Color My Shelf – Part 2

Here are the results of my highly unscientific study hinted at in my previous post.

I decided to test out two things in my study: how fast multicultural books go that have said ethnic characters on the cover (face covers), and how fast multicultural books go that have no hinting at all about their ethnicity on the cover (non-face covers). The books pulled were random, I just wanted books that weren’t extremely popular at my library (such as Clockwork Prince). I had no preference to titles nor nationalities, though I did want a range of genres (fantasy, contemporary, etc.) and nationalities. Unfortunately, nationalities were hard to find. (Note: I KNOW there are a lot more than these titles, these were the ones that were in stock. As mentioned, this was not very scientific.)

First, the face books:

  • Battle Royale by Koushun Takami (Japanese)
  • Never Fall Down by Patricia McCormick (Cambodian)
  • My Basmati Bat Mitzvah by Paula J. Freedman (Jewish/Indian)
  • Liar by Justine Larbalestier (Black)
  • Sold by Patricia McCormick (Nepali)
  • Spirit’s Princess (Princesses of Myth) by Esther Friesner (Japanese)
  • Jane Austen Goes to Hollywood by Abby McDonald (Mixed race, black/white)
  • Transcendence by C.J. Omololu (Black)
  • Joseph by Shelia P. Moses (Black)
  • Vessel by Sarah Beth Durst (Honestly, I’m not sure, but the cover is beautiful.)

Now the non-face books:

  • The Vow by Jessica Martinez (Jordonian)
  • Death Dickinson and the Demented Life of Frenchie Garcia by Jenny Torres Sanchez (Hispanic)
  • Good Enough by Paula Yoo (Korean)
  • The Living by Matt De La Peña (Hispanic)
  • He Said, She Said by Kwame Alexander (Black)

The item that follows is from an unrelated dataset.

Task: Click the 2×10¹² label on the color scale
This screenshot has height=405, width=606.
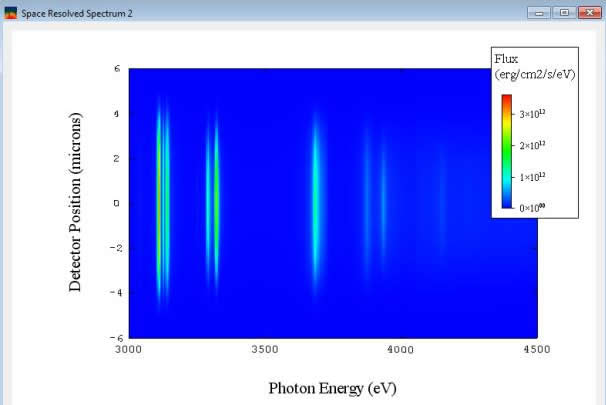Action: pos(533,146)
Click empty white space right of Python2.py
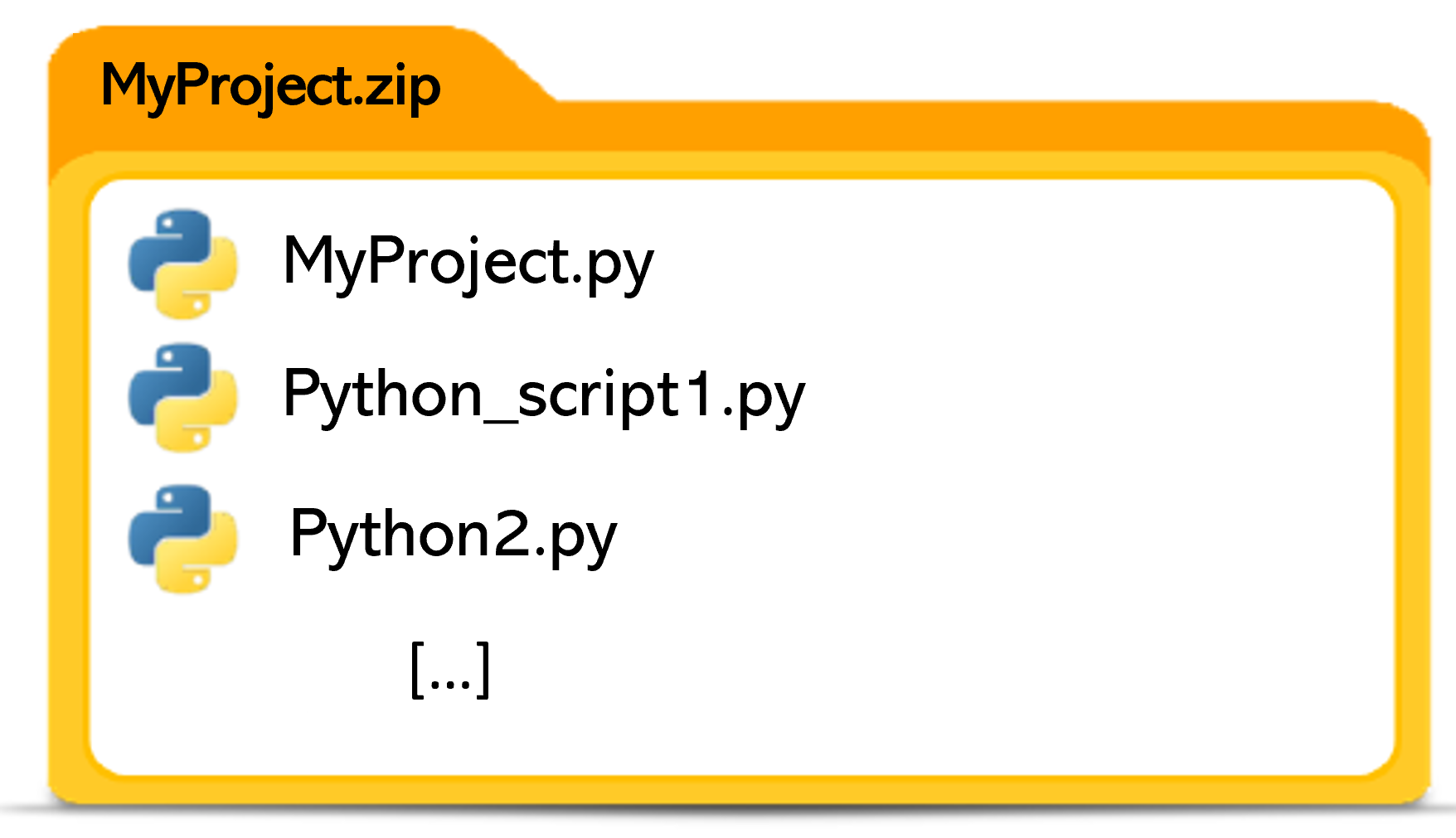This screenshot has width=1456, height=838. click(995, 535)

Before I discuss what happened, here’s some information about my branch library. It’s located by a university, and also surrounded by both richer and poorer developments. According to SimplyMap, and the 2010 census, the area is 39.25% Hispanic, 6.49% Asian, .53% American Indian, 12.43% Black, 69.77% White, and 6.79% other. I realize this does not add up to 100% – a large portion of our population marked two or more races on the census. Also, the general population does not reflect the library’s population, but you get it.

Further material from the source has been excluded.